Shares of Inox Wind, a prominent peer to multibagger Suzlon Energy, are poised for an 18% upside, according to a recent analysis by brokerage firm Motilal Oswal (MOFSL). This optimistic outlook comes despite the company experiencing relatively weak order inflows and missing its revenue guidance for the fiscal year 2026.
Inox Wind secured only 600MW of new orders during FY26, falling short of its revenue guidance by 9%. The stock closed 2.91% lower at Rs 93.02 on Friday, with its market capitalization standing at Rs 16,076 crore. Over the past year, Inox Wind shares have seen a significant decline, falling 52% and 53% from its 52-week high of Rs 198.19 recorded on June 2, 2025. The stock's Relative Strength Index (RSI) currently sits at 42.8, indicating it is neither in the oversold nor overbought territory.
Q4 FY26 Performance and Challenges
Inox Wind reported its Q4 FY26 results on May 29, 2026, revealing a consolidated net profit decrease of 45% to Rs 106 crore, down from Rs 190 crore in Q4 FY25. Profits were impacted by geopolitical disruptions and increased interest burdens. Earnings Before Interest, Taxes, Depreciation, and Amortization (EBITDA) also saw a 21% year-on-year drop to Rs 200 crore, with the EBITDA margin narrowing to 16.04% from approximately 20% in the prior-year quarter.

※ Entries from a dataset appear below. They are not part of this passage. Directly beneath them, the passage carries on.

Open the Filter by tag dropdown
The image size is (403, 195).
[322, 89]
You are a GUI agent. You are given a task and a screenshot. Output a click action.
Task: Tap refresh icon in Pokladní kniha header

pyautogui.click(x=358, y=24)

Motilal Oswal's Rationale for 'Buy' Call
Despite these challenges, Motilal Oswal maintains its 'BUY' rating, citing several key factors for its confidence in Inox Wind:
- Captive Order Inflows: The brokerage highlights strong visibility of recurring captive order inflows from Inox Clean, which plans to add 3GW of renewable capacity annually. Of this, 20-30% is expected to be wind-based, representing approximately one-third of Inox Wind's annual execution target.
- Strategic Shift to Equipment Supply: Management's strategy to gradually increase the share of pure equipment supply contracts in its order book, from the current 27% to 75% over time, is expected to significantly improve working capital efficiency and profit margins.
- Positive FY27 Guidance: The management's guidance for FY27 projects robust revenue growth of 75% year-on-year, coupled with EBITDA margins in the range of 20-22%.
MOFSL has revised its FY27 and FY28 EBITDA estimates downwards by 7% and 6% respectively, anticipating lower deliveries of 1.2GW and 1.4GW for those periods. However, the brokerage has set a revised target price of Rs 110 per share, based on 20x FY28E EPS, affirming its 'BUY' recommendation due to what it considers attractive valuations.
Inox Wind Limited (IWL) is a leading Indian provider of wind energy solutions, serving Independent Power Producers (IPPs), Utilities, Public Sector Undertakings (PSUs), and corporate investors. IWL is an integral part of the US$12 billion INOXGFL Group, which boasts a legacy of over nine decades in the chemicals and renewable energy sectors.